[Entries taken from a collection]

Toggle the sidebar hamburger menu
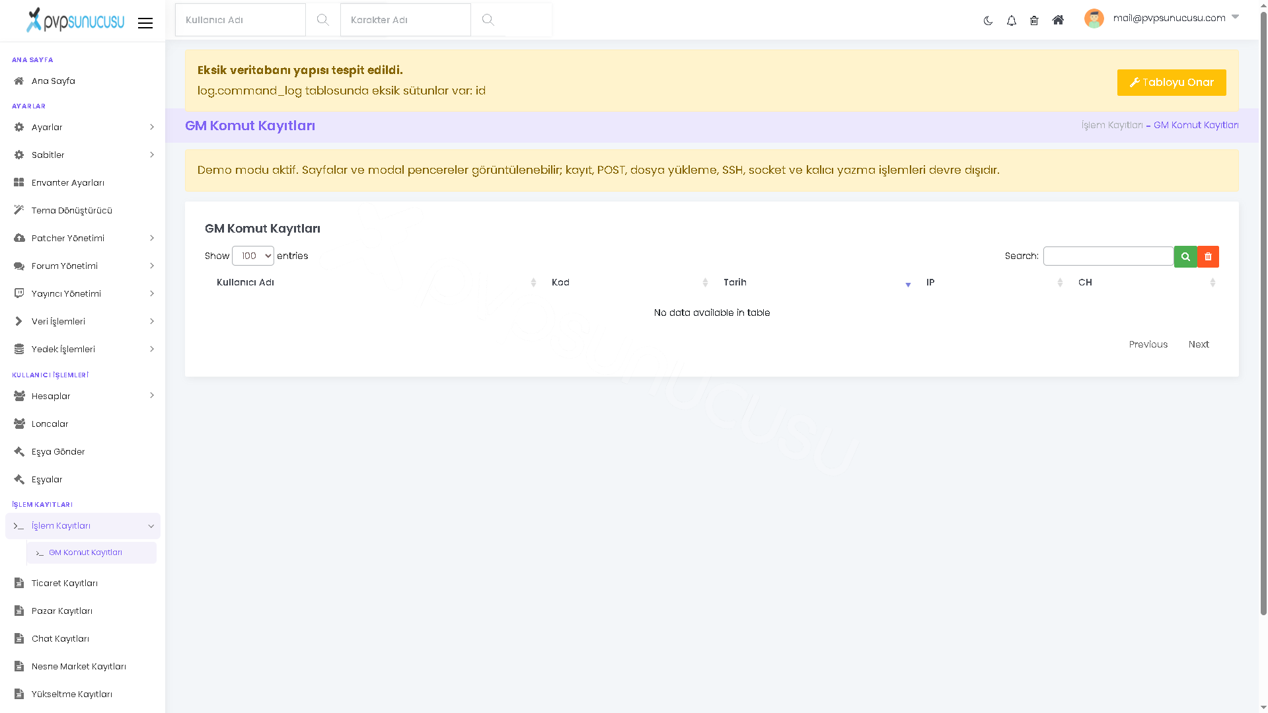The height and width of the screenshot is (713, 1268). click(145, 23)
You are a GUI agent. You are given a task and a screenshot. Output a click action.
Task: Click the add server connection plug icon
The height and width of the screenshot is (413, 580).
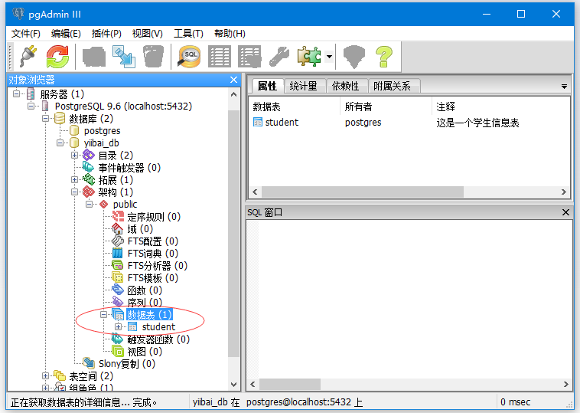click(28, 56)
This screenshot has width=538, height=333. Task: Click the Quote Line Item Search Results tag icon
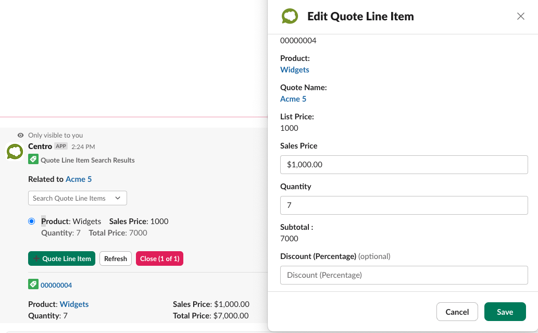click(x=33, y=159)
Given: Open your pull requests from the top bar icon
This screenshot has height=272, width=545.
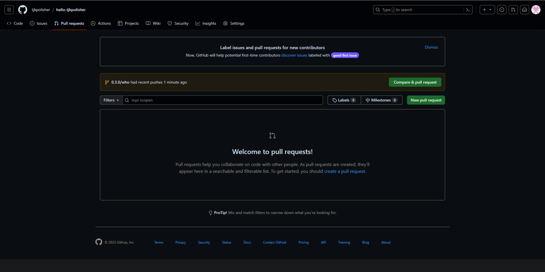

→ **What to do**: Write out all the items again with every "icon" changed to "button" and everything else unchanged, leaving out the pictures.

→ **Task response**:
Toggle the sidebar hamburger menu
The height and width of the screenshot is (713, 1268). click(145, 23)
You are a GUI agent. You are given a task and a screenshot. Output a click action.
Task: Click the add server connection plug button
The height and width of the screenshot is (413, 580).
click(28, 56)
This screenshot has width=538, height=333. Task: Click the Quote Line Item Search Results tag button
click(x=33, y=159)
Given: Open your pull requests from the top bar button
This screenshot has height=272, width=545.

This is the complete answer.